__Stored data entries__:
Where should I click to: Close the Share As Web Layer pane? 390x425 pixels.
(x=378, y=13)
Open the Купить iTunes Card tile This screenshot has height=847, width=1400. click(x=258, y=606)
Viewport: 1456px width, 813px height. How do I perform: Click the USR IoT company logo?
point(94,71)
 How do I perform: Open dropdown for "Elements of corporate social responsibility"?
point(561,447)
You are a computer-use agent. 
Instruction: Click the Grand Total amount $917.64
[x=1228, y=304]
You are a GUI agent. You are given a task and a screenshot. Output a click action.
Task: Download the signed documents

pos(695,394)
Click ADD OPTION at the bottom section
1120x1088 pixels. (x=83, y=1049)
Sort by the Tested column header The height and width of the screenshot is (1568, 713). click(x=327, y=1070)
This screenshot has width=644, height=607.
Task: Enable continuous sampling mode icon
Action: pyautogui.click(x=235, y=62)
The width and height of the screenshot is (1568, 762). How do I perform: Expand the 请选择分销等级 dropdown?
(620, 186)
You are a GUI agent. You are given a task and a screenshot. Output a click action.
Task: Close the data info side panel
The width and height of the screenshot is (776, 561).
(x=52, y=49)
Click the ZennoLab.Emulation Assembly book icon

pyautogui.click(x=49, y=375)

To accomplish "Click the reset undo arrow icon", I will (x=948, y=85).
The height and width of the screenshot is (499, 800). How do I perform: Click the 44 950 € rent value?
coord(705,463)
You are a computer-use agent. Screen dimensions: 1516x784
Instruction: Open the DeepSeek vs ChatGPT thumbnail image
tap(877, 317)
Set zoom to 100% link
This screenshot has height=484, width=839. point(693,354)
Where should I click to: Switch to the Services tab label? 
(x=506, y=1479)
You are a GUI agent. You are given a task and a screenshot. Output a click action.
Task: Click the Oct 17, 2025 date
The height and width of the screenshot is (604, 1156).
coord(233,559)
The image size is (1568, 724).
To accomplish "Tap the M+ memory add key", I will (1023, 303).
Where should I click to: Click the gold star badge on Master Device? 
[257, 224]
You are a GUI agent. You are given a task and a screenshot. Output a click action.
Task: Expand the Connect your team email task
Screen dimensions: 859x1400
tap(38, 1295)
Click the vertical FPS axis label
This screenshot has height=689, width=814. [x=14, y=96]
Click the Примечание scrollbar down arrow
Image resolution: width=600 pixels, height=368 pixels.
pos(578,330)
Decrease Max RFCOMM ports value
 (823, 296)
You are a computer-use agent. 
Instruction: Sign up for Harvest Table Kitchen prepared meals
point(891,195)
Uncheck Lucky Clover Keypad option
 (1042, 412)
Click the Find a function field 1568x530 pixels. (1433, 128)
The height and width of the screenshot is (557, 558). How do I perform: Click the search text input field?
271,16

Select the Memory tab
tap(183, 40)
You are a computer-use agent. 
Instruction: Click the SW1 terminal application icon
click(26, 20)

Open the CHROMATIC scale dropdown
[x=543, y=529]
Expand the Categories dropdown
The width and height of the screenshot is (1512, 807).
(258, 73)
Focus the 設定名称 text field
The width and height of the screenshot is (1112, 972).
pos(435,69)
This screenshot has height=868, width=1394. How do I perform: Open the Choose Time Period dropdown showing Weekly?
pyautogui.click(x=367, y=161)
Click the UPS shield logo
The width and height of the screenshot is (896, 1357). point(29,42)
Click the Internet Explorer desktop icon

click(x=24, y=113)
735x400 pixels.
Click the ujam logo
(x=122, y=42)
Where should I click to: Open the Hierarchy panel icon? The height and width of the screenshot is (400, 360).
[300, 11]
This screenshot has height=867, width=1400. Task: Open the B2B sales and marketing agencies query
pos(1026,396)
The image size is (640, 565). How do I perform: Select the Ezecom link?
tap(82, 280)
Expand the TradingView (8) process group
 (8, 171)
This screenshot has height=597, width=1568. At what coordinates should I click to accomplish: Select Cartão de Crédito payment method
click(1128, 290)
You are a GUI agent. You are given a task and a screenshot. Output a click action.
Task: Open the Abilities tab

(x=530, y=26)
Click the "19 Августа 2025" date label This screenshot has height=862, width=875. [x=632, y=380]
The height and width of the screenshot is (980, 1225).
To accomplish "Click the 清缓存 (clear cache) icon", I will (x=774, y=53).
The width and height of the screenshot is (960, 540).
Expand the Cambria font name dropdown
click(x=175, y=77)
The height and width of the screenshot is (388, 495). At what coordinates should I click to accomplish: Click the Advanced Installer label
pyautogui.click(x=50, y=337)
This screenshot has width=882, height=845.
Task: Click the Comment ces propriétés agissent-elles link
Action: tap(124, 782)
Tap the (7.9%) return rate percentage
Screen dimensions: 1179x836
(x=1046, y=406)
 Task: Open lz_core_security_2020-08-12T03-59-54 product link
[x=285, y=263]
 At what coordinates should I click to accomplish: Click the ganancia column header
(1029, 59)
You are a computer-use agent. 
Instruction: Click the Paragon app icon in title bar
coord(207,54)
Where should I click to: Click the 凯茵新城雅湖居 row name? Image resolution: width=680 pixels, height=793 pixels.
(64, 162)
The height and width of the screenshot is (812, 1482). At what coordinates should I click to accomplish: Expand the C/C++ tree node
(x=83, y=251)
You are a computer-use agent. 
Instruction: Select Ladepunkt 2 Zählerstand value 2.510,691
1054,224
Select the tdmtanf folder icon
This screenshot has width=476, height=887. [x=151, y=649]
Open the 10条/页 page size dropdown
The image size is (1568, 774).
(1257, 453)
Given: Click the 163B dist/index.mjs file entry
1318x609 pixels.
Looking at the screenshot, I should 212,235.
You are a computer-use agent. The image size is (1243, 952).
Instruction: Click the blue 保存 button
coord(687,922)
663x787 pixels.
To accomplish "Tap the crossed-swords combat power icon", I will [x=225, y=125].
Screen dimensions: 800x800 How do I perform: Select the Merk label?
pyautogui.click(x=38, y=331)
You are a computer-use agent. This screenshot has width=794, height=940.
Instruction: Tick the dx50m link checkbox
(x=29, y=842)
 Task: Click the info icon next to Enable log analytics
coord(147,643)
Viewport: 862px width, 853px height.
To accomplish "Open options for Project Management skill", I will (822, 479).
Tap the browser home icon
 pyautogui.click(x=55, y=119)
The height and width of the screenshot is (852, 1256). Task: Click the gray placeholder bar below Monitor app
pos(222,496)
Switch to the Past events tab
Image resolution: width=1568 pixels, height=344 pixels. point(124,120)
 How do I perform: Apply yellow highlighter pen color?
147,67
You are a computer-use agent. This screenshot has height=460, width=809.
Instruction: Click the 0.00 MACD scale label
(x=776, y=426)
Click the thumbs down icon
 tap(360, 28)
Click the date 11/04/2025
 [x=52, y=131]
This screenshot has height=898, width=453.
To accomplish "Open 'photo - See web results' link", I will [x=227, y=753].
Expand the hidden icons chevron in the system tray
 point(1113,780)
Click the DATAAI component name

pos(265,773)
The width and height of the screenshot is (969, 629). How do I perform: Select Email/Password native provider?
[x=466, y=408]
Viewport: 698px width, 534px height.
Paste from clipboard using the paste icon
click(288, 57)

__Problem__: Give the exact lines, and only those, from the line containing "Expand the TradingView (8) process group" through the line containing "width=875. [x=632, y=380]" in the entries above.

__Solution for this exercise__:
Expand the TradingView (8) process group
 (8, 171)
This screenshot has height=597, width=1568. At what coordinates should I click to accomplish: Select Cartão de Crédito payment method
click(1128, 290)
You are a GUI agent. You are given a task and a screenshot. Output a click action.
Task: Open the Abilities tab

(x=530, y=26)
Click the "19 Августа 2025" date label This screenshot has height=862, width=875. [x=632, y=380]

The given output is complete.